Lightweight batch processing utilities for the ndev-kit ecosystem.

nbatch provides a foundation for batch processing operations. It's designed to work seamlessly with napari plugins but has no napari or Qt dependencies.

Features

  • @batch decorator - Transform single-item functions into batch-capable functions
  • BatchContext - Track progress through batch operations
  • BatchRunner - Orchestrate batch operations with threading, progress callbacks, and cancellation
  • discover_files() - Flexible file discovery with natural sorting (like file explorers)
  • batch_logger - Scoped logging for batch operations with headers/footers
  • Minimal dependencies - Only requires natsort for natural file ordering
  • Optional napari integration - Uses napari's threading when available, falls back to standard threads

Installation

pip install nbatch

For development:

pip install -e . --group dev

Quick Start

Basic Batch Processing

The @batch decorator transforms a function that processes a single item into one that handles both single items and batches:

from pathlib import Path
from nbatch import batch

@batch
def process_image(path: Path) -> str:
    # Your processing logic here
    return path.stem.upper()

# Single item - returns result directly
result = process_image(Path("image.tif"))
# Returns: "IMAGE"

# List of items - returns generator
results = process_image([Path("a.tif"), Path("b.tif")])
list(results)
# Returns: ["A", "B"]

# Directory - discovers files and returns generator
results = process_image(Path("/data/images"))
# Processes all files in directory

Progress Tracking

Use with_context=True to get progress information:

@batch(with_context=True)
def process_image(path: Path) -> str:
    return path.stem

for result, ctx in process_image(files):
    print(f"{ctx.progress:.0%} complete: {result}")
    # 10% complete: image1
    # 20% complete: image2
    # ...

The BatchContext provides:

  • ctx.index - Zero-based index of current item
  • ctx.total - Total number of items
  • ctx.item - The current item being processed
  • ctx.progress - Progress as fraction (0.0 to 1.0)
  • ctx.is_first / ctx.is_last - Boolean flags

Error Handling

Control how errors are handled with on_error:

# 'raise' (default) - Re-raise exceptions immediately
@batch(on_error='raise')
def strict_process(path): ...

# 'continue' - Log error and yield None for failed items
@batch(on_error='continue')
def lenient_process(path): ...
# Results: ["good", None, "ok"]

# 'skip' - Log error and skip failed items entirely
@batch(on_error='skip')
def skip_errors(path): ...
# Results: ["good", "ok"]

File Discovery

Control which files are processed:

# Custom glob patterns
@batch(patterns='*.tif')
def process_tiffs(path): ...

# Multiple patterns
@batch(patterns=['*.tif', '*.tiff', '*.png'])
def process_images(path): ...

# Non-recursive (top-level only)
@batch(recursive=False)
def process_top_level(path): ...

Or use discover_files() directly:

from nbatch import discover_files

# From directory with patterns
files = discover_files("/data/images", patterns=["*.tif", "*.png"])

# From explicit list
files = discover_files([path1, path2, path3])

Logging

Use batch_logger for structured logging.
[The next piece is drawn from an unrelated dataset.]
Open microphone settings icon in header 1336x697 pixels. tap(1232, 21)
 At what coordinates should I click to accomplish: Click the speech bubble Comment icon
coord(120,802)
By default, it outputs to the console (stderr). Optionally log to a file:

from nbatch import batch, batch_logger

@batch(with_context=True)
def process(path):
    return path.stem

# Console only (default)
with batch_logger() as log:
    for result, ctx in process(files):
        log(ctx, f"Processed: {result}")

# With file logging (appends by default)
with batch_logger(log_file="output/process.log", header={"Files": 100}) as log:
    for result, ctx in process(files):
        log(ctx, f"Processed: {result}")
        # Or use log.info(), log.warning(), log.error()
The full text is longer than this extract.